>> start

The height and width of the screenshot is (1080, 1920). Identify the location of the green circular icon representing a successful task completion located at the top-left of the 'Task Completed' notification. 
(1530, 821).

>> end
>> start

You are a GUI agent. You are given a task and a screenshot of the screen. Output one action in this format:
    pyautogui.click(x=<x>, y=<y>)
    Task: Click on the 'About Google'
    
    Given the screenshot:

>> end

**Work instructions**
Put the stretch of items from the line containing "The height and" through the line containing "(1530, 821)." into a JSON list of strings, one string per line, leaving out blank lines.

**Written response**
[
  "The height and width of the screenshot is (1080, 1920). Identify the location of the green circular icon representing a successful task completion located at the top-left of the 'Task Completed' notification. ",
  "(1530, 821)."
]